Cubs fans are long-suffering and know well the waiting game. I won’t bore you with sports statistics but let’s just say that a lifetime is a long time to wait for your team to reach the ultimate success.
We will keep waiting, this time with more hope than despair.
—
What if you don’t know what you’re waiting for?
It was a question I hadn’t considered until recently. I was talking with my therapist about change and my difficulty adjusting to change. She asked me to illustrate it using her sand table (more on this in another post).
So I did.
I told her that for me, change or a dream or whatever is like a seed you can see in your hand and then you cover it up with dirt (or in this case sand) and you wait for it to grow. Eventually, you see what you’ve planted.
With our garden this year, we knew which plants were tomatoes and which were peppers and we had to wait to see what would come from each one. We planted some flower seeds that we didn’t know what they would look like when they popped up through the dirt and bloomed, but we knew they were flowers.

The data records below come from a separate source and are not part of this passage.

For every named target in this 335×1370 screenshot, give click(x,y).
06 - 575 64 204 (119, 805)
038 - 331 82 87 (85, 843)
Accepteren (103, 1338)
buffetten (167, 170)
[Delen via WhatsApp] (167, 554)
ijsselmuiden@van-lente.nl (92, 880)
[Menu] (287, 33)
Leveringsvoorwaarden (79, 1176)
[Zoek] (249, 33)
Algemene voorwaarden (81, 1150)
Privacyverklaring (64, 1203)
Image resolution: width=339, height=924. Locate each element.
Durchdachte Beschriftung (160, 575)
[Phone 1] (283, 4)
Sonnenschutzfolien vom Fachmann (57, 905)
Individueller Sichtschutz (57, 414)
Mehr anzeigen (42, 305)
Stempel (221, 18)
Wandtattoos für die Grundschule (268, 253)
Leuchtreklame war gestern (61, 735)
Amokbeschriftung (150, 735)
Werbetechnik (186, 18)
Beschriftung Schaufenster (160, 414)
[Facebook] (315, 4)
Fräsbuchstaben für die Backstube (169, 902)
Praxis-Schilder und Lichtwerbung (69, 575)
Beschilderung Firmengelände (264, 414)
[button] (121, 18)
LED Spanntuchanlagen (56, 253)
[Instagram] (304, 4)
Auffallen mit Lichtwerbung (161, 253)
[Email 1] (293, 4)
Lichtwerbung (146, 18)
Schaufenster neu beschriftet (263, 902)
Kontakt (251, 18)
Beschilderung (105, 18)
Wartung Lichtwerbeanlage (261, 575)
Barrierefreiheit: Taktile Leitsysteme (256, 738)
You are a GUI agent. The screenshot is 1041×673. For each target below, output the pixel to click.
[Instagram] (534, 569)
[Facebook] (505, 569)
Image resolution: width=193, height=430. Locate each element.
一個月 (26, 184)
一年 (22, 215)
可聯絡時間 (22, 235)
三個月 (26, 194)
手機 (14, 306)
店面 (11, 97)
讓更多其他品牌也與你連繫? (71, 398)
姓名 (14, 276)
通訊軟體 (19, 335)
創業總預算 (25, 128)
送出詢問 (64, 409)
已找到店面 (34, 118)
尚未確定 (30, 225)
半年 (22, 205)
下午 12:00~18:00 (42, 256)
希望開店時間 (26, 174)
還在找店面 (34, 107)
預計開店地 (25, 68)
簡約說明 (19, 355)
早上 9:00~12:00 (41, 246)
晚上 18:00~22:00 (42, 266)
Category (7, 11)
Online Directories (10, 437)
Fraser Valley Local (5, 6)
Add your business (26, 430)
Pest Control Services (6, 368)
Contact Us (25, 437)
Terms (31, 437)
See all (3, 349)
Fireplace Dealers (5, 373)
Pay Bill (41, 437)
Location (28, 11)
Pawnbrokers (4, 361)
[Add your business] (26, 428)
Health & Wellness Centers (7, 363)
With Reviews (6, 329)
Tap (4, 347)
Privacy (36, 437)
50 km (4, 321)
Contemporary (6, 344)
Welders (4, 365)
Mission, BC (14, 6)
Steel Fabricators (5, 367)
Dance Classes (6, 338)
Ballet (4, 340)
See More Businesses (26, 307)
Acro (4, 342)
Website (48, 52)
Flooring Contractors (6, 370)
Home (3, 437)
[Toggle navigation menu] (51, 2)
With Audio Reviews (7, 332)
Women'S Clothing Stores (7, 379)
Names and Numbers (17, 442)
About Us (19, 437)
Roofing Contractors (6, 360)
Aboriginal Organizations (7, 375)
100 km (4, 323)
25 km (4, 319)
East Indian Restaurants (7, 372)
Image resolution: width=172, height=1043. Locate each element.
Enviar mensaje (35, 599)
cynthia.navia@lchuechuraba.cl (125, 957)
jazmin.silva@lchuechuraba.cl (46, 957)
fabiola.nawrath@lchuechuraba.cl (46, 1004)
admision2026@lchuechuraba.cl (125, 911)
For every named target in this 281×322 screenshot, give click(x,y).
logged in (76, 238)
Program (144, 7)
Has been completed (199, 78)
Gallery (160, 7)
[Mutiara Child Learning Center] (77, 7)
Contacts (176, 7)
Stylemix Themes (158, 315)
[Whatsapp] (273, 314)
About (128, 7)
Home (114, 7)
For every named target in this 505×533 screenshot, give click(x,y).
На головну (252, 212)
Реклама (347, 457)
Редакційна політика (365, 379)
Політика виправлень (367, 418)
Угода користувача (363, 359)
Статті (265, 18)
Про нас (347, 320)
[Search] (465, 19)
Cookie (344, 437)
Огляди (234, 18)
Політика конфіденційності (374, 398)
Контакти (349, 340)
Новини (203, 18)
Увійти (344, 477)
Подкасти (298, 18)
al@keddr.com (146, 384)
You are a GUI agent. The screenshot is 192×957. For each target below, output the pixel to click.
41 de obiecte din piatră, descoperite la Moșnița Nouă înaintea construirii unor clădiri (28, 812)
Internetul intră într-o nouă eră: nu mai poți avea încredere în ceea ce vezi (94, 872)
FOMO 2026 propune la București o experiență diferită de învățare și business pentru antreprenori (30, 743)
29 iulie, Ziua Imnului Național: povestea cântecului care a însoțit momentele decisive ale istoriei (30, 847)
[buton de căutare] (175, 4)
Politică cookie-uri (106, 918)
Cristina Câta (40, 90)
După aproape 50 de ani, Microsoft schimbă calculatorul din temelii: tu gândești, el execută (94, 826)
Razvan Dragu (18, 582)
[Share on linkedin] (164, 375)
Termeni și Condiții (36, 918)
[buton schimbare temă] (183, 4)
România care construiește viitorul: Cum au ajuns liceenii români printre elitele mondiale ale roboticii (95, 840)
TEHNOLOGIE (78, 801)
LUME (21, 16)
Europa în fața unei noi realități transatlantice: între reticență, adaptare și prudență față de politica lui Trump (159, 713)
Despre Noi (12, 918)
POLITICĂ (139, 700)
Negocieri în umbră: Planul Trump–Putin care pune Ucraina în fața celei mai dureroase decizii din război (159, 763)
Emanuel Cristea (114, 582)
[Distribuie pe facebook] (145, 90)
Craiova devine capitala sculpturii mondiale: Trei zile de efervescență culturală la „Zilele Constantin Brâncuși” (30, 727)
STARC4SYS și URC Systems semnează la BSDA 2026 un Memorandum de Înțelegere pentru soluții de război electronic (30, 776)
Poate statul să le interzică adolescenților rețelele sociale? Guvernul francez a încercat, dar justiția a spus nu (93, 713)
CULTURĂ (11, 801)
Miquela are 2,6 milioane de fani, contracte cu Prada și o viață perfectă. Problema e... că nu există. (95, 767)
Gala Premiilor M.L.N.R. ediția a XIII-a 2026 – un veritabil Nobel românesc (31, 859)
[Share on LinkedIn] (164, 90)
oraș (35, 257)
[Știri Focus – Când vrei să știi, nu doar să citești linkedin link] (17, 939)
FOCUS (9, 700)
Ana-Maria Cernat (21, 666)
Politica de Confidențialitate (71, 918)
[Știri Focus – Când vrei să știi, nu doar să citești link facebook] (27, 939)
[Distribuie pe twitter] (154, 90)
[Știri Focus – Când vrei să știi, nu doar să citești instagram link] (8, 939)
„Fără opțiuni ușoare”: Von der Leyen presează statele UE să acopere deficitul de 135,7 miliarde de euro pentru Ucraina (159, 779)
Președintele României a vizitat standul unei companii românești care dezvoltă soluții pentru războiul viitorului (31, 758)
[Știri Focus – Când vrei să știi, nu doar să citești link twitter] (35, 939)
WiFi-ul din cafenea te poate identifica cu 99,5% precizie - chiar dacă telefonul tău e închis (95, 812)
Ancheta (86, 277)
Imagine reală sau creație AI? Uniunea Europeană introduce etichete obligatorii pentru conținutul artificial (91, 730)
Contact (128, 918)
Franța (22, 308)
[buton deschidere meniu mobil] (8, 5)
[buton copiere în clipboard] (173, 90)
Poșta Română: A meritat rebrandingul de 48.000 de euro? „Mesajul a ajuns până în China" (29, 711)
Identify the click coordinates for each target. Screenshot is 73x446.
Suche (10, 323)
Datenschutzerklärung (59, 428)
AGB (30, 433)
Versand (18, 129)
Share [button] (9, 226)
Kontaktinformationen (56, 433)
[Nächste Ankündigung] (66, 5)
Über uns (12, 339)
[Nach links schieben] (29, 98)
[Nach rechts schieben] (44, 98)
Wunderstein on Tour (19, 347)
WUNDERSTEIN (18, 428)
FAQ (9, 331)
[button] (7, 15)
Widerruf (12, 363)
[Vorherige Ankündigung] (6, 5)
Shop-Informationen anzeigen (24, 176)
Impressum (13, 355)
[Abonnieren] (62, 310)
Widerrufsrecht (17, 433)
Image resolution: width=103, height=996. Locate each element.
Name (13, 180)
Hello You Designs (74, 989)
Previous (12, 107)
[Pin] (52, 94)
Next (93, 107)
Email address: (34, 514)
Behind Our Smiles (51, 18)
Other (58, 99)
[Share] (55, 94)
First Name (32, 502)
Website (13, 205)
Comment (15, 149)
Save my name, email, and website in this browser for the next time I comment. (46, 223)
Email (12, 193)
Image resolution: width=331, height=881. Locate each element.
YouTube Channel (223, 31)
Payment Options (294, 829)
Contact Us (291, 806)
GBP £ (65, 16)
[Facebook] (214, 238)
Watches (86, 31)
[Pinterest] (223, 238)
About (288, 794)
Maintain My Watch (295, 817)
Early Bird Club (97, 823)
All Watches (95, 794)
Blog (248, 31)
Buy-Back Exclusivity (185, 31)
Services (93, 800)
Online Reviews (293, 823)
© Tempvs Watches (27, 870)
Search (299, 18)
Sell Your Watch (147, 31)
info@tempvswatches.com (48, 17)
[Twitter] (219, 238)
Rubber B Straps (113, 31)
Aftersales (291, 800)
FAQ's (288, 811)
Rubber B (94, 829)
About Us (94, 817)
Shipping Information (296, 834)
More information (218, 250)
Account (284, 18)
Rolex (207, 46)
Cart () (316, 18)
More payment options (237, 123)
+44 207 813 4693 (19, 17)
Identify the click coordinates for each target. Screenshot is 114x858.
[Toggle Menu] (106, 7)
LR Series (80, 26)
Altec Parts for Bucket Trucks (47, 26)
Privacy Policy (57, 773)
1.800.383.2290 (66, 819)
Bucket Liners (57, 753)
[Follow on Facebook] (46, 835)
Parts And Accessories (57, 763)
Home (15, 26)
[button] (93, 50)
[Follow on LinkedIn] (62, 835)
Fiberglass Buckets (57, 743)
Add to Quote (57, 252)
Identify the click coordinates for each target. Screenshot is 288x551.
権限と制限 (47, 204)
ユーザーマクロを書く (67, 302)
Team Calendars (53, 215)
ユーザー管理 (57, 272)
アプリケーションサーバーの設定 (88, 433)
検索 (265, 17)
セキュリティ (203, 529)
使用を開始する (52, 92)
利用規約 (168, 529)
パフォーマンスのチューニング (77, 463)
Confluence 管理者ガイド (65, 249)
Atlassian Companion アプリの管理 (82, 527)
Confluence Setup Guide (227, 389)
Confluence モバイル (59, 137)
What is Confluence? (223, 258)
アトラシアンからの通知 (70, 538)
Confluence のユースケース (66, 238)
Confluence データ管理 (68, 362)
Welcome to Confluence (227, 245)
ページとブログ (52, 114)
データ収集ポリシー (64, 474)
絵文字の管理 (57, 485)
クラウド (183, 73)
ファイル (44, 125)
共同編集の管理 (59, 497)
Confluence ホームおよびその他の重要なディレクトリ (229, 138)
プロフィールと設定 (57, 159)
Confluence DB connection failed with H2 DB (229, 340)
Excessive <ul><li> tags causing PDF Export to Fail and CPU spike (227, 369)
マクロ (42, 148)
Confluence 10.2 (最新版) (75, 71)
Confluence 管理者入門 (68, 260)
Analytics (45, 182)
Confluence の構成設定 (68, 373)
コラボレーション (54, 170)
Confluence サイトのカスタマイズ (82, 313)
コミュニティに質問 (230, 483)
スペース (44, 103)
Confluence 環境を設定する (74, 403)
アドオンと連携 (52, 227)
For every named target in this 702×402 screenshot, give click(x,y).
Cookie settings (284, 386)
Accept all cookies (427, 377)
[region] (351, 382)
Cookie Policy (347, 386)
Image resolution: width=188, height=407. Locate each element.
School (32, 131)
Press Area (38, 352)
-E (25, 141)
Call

But right now in our life, we’re not sure what’s been planted or what’s going to grow or bloom. That’s vague, I know, but if I could explain it more to you then I’d have some clarity myself.
Phil and I have dreams, a vision for our life, but it’s kind of hazy. It’s like we have a pile of puzzle pieces but we don’t know what the picture is supposed to be when it’s done, and some of the pieces might not even belong to this puzzle. Frustrating. Immensely.
So, we’re waiting. But we don’t know what we’re waiting for. (Maybe it’s not that important, but I still want to know.) Or how long we’ll have to wait. When I see people standing in groups along the bus routes in town, I know that they’re expecting the bus and probably soon. They’ve read the schedule or have been this way before. They know what’s coming and when.
Me? I’m not certain of the what or the when. Sometimes I don’t even know why.
Except that I know that some of the best things in life take time. Home-cooked food is always better than fast food. A Sunday drive on the backroads to see the changing colors is more fulfilling than zipping down the highway at 75. The things I think about over a couple of days are better composed than the tweets I post in the heat of the moment.
As we talked about the waiting in my therapist’s office, I remembered that waiting is an active process. While our vegetables grew in the garden, we still had to weed and water. Farmers fertilize and prepare the soil when the crops aren’t growing. I don’t know exactly what it means to weed and water and fertilize in the waiting season of life, but I know that there’s hard work involved. (And fertilizing is a stinky job.)
There’s work to do in the waiting.
What are you waiting for? And if you don’t know, what are you doing while you wait?